• **Aim of the exercise**
Return only the lines of the listing below that run from the line with "Agenda (742, 123)" through the line with "For every named target in this 1604×2296", both ends included, exactly as written.

• **Extracted records**
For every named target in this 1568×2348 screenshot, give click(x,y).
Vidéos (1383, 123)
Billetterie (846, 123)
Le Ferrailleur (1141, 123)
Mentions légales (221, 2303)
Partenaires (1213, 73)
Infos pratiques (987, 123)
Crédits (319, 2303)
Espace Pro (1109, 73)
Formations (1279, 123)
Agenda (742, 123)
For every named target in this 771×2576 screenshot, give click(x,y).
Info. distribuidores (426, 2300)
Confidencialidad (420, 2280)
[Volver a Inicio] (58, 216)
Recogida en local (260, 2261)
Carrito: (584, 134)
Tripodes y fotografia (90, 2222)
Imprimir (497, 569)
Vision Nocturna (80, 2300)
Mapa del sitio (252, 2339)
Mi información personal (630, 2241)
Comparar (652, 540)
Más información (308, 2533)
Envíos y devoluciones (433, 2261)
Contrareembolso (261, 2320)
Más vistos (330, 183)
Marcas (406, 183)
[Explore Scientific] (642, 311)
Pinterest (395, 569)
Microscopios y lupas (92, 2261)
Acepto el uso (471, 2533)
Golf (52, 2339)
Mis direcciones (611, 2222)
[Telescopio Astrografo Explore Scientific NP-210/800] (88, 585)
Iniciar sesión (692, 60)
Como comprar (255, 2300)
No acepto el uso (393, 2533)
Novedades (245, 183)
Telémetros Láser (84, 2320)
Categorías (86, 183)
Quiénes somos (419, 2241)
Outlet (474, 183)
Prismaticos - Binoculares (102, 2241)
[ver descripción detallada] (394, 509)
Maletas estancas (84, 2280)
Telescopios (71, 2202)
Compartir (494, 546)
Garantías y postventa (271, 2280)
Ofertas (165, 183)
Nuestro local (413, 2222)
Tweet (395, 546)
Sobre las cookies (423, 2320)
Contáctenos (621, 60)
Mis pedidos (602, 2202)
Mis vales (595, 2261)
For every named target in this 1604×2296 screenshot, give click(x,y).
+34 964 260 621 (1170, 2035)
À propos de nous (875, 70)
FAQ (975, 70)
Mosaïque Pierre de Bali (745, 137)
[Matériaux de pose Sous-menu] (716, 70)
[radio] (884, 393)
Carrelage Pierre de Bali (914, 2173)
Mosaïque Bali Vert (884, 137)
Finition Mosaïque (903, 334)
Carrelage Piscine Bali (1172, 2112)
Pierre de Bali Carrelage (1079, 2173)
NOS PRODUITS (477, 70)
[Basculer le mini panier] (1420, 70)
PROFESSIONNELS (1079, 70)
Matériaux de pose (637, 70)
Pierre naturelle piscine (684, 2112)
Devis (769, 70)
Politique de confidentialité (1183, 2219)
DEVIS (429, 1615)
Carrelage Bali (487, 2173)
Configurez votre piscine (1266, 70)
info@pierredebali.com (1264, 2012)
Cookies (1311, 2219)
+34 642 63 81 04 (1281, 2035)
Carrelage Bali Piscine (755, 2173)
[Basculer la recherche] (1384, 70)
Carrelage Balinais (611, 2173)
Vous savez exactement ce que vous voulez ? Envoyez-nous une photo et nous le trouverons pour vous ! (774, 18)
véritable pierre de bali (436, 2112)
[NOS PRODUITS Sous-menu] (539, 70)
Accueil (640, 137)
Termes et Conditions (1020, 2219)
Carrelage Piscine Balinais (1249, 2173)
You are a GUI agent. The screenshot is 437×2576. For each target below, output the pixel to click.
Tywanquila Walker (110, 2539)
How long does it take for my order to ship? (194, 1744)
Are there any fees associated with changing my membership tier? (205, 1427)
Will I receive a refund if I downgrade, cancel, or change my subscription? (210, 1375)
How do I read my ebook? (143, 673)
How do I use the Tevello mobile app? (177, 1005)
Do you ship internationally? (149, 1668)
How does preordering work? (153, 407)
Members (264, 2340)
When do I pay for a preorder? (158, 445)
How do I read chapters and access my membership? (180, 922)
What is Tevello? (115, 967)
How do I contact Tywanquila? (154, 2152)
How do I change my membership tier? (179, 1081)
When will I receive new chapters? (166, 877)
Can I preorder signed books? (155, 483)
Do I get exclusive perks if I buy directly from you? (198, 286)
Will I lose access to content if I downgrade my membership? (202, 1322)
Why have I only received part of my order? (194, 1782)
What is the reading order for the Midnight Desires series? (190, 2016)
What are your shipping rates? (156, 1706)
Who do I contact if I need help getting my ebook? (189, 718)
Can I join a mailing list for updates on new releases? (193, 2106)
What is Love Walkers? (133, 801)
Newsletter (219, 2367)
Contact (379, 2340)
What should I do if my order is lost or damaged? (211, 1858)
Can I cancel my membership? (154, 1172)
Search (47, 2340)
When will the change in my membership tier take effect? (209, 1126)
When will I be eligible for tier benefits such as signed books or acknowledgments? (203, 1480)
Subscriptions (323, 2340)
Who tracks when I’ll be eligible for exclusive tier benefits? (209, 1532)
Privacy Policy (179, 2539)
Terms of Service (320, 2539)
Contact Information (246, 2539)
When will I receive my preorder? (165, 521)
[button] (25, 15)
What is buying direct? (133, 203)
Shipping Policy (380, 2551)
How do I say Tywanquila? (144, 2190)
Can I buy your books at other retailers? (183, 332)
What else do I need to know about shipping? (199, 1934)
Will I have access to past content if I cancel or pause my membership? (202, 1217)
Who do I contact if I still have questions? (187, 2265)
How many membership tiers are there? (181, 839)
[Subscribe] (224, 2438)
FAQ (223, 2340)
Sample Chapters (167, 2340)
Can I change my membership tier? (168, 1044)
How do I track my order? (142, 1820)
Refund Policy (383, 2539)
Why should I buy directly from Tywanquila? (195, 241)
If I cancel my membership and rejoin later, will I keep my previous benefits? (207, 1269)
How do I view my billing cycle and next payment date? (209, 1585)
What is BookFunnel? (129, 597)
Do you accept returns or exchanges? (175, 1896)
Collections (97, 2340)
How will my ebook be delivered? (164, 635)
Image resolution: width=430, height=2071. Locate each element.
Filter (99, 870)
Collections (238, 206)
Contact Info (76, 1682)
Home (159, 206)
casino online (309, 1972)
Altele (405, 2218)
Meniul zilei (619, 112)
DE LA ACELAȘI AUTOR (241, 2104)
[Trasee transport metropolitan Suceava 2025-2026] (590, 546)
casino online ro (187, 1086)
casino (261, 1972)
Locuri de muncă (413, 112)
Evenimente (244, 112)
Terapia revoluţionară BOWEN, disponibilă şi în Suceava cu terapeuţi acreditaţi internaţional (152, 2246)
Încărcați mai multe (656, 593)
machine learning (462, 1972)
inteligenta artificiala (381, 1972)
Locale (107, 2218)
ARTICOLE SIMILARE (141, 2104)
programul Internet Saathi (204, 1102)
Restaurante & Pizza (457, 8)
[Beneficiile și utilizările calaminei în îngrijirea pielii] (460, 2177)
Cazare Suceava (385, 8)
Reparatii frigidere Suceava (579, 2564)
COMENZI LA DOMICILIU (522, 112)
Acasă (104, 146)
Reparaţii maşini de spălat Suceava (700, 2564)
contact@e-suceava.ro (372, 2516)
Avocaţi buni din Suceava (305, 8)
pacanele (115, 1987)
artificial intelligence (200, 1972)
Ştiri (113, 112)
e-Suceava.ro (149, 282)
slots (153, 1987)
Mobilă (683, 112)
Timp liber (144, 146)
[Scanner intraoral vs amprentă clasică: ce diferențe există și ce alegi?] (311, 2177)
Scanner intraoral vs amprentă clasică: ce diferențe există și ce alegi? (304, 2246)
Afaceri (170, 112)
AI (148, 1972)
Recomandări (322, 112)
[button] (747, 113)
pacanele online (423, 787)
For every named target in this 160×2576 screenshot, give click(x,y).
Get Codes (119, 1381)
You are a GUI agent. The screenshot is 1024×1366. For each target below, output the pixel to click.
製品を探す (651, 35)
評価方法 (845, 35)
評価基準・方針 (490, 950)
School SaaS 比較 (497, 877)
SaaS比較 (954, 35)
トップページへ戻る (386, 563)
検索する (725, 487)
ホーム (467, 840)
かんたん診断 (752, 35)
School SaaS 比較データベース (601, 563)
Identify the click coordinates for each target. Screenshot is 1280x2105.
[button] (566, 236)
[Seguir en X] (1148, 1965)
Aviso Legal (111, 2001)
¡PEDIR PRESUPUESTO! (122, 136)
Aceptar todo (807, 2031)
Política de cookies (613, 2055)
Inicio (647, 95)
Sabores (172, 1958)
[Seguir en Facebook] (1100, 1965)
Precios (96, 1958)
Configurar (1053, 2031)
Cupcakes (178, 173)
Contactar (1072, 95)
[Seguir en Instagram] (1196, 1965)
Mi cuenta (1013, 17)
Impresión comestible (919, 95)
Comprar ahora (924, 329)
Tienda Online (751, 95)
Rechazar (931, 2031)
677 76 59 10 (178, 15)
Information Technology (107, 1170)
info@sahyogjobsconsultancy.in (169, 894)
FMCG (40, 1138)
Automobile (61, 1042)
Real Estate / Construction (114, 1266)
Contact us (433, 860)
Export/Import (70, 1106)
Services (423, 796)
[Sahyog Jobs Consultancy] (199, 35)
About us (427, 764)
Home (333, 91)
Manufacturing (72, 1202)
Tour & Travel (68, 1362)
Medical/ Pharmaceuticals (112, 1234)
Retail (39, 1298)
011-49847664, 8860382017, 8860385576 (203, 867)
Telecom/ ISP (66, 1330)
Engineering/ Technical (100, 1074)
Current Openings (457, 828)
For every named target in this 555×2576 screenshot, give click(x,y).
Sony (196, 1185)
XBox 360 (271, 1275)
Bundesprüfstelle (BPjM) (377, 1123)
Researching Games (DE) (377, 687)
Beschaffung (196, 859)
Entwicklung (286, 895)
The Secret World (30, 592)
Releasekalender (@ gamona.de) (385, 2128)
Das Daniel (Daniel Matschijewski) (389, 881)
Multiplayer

• **Solution for this problem**
Agenda (742, 123)
For every named target in this 771×2576 screenshot, give click(x,y).
Info. distribuidores (426, 2300)
Confidencialidad (420, 2280)
[Volver a Inicio] (58, 216)
Recogida en local (260, 2261)
Carrito: (584, 134)
Tripodes y fotografia (90, 2222)
Imprimir (497, 569)
Vision Nocturna (80, 2300)
Mapa del sitio (252, 2339)
Mi información personal (630, 2241)
Comparar (652, 540)
Más información (308, 2533)
Envíos y devoluciones (433, 2261)
Contrareembolso (261, 2320)
Más vistos (330, 183)
Marcas (406, 183)
[Explore Scientific] (642, 311)
Pinterest (395, 569)
Microscopios y lupas (92, 2261)
Acepto el uso (471, 2533)
Golf (52, 2339)
Mis direcciones (611, 2222)
[Telescopio Astrografo Explore Scientific NP-210/800] (88, 585)
Iniciar sesión (692, 60)
Como comprar (255, 2300)
No acepto el uso (393, 2533)
Novedades (245, 183)
Telémetros Láser (84, 2320)
Categorías (86, 183)
Quiénes somos (419, 2241)
Outlet (474, 183)
Prismaticos - Binoculares (102, 2241)
[ver descripción detallada] (394, 509)
Maletas estancas (84, 2280)
Telescopios (71, 2202)
Compartir (494, 546)
Garantías y postventa (271, 2280)
Ofertas (165, 183)
Nuestro local (413, 2222)
Tweet (395, 546)
Sobre las cookies (423, 2320)
Contáctenos (621, 60)
Mis pedidos (602, 2202)
Mis vales (595, 2261)
For every named target in this 1604×2296 screenshot, give click(x,y).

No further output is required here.